■ Task instructions ■
The answer must consist only of the lines from the line with "Select TTV Linderte II team link" to the line with "This screenshot has width=395, height=532.", both included, exactly as they stand below.

■ Source information ■
------------------------
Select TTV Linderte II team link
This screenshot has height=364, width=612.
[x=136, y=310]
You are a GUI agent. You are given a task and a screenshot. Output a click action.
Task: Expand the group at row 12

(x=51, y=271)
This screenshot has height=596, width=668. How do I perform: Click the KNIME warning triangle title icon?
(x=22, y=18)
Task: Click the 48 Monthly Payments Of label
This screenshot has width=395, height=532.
------------------------
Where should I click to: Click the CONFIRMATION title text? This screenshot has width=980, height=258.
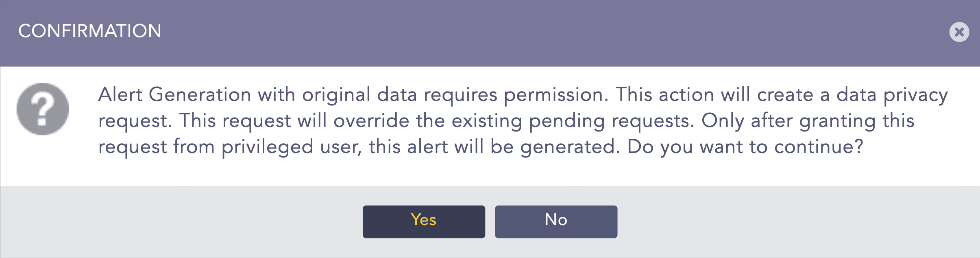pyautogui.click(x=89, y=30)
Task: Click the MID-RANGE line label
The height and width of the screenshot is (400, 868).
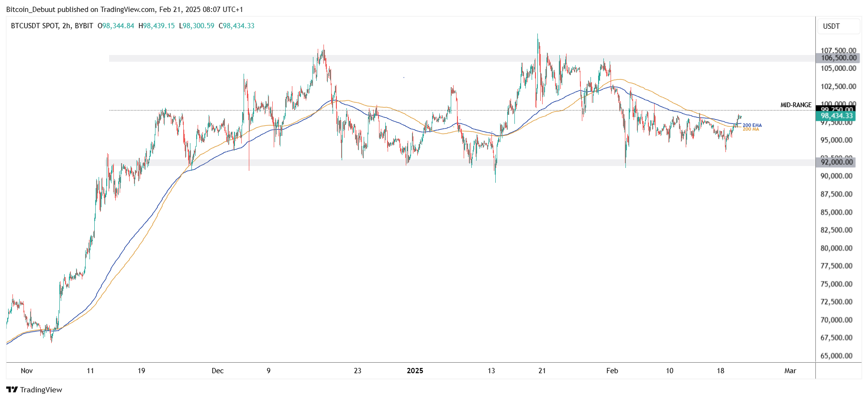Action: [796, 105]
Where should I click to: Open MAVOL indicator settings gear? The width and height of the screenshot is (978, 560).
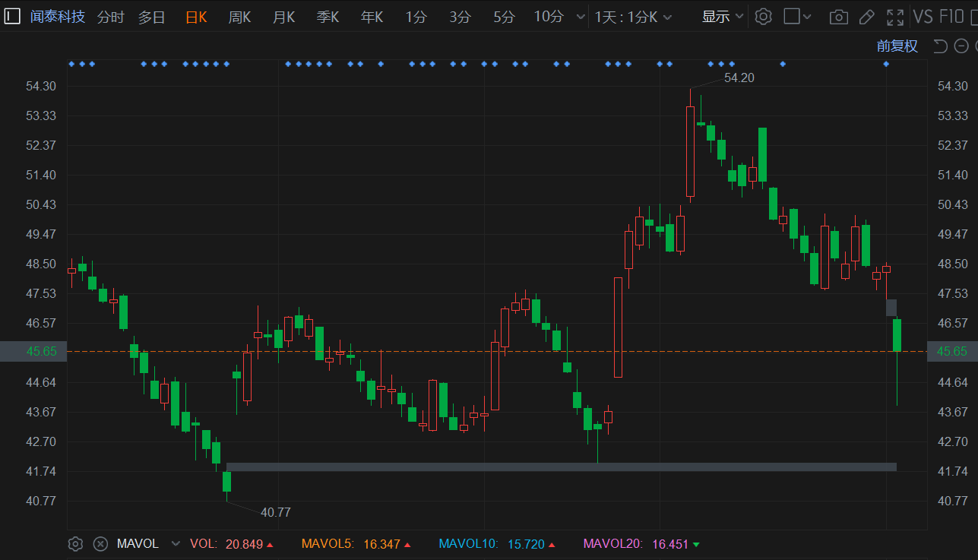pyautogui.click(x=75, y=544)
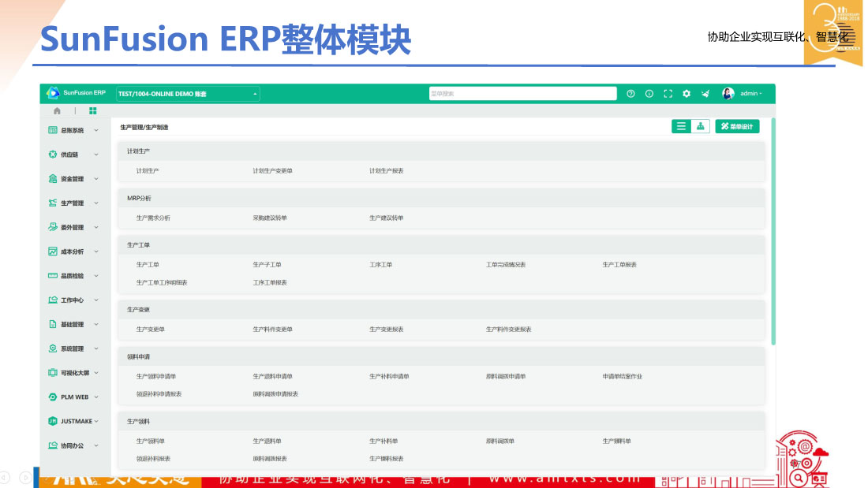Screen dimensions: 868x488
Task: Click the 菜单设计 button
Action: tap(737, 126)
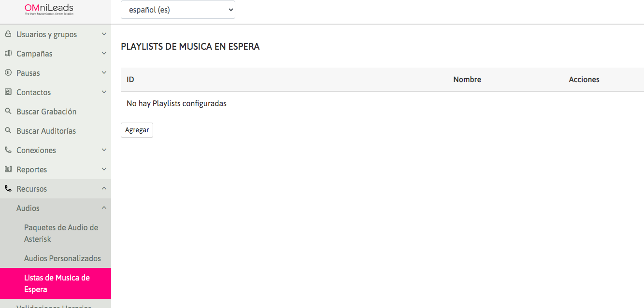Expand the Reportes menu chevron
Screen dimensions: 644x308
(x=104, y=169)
------------------------
■ Exercise answer ■
Select TTV Linderte II team link
This screenshot has height=364, width=612.
[x=136, y=310]
You are a GUI agent. You are given a task and a screenshot. Output a click action.
Task: Expand the group at row 12

(x=51, y=271)
This screenshot has height=596, width=668. How do I perform: Click the KNIME warning triangle title icon?
(x=22, y=18)
Task: Click the 48 Monthly Payments Of label
This screenshot has width=395, height=532.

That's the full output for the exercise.